→ The task
Give the entries again exactly. Skip the pictures.

┌─ Exercise material

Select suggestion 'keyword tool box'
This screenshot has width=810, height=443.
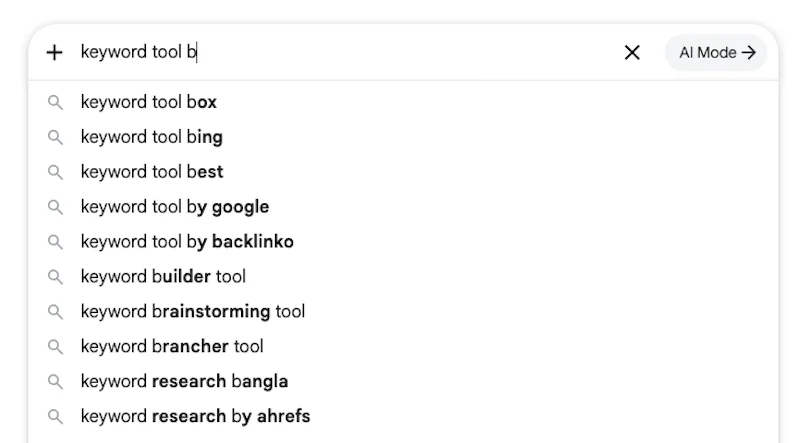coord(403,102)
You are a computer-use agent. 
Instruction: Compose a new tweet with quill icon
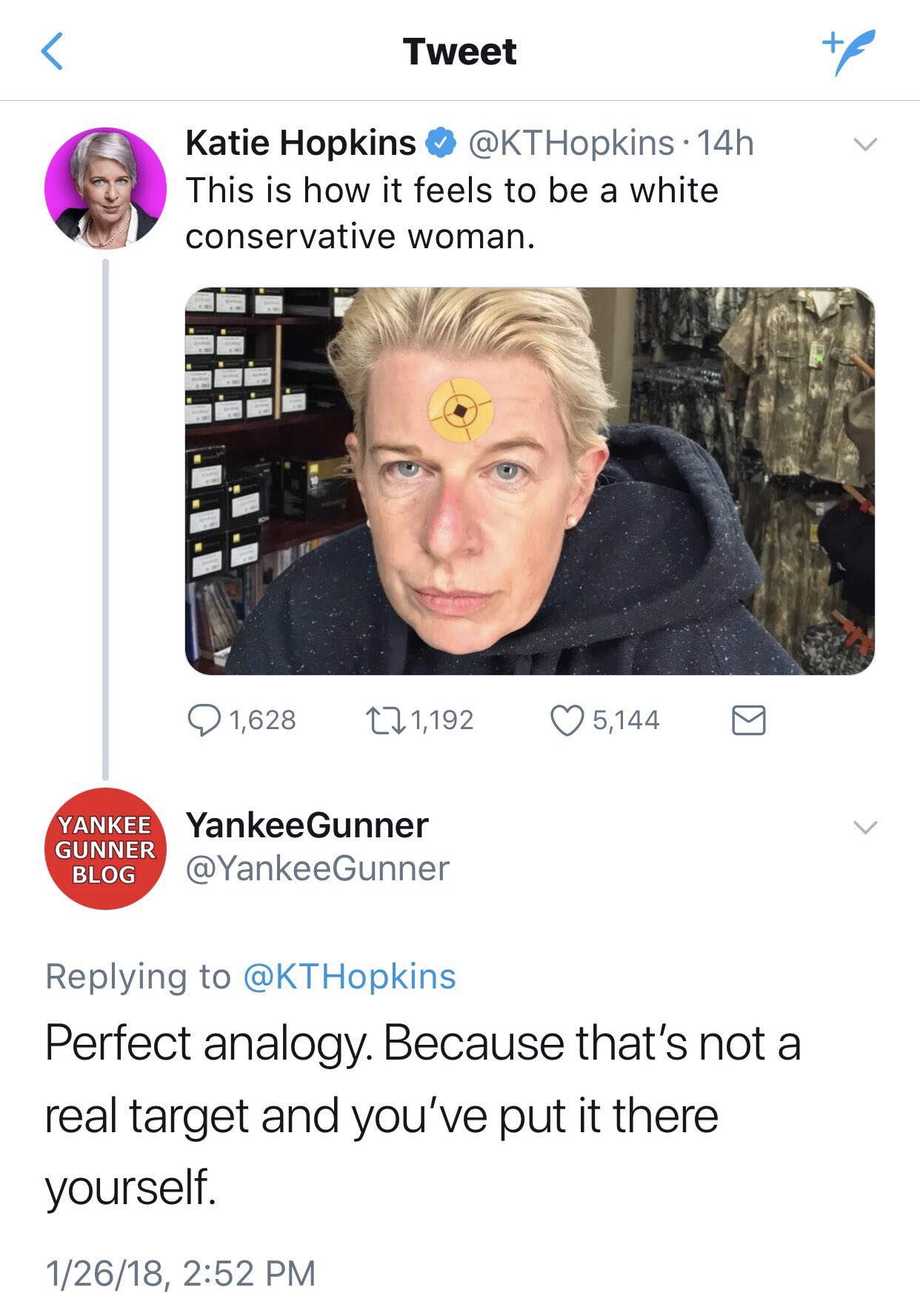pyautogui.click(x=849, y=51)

└─

→ Problem solution
Select suggestion 'keyword tool box'
This screenshot has width=810, height=443.
coord(403,102)
You are a computer-use agent. 
Instruction: Compose a new tweet with quill icon
pyautogui.click(x=849, y=51)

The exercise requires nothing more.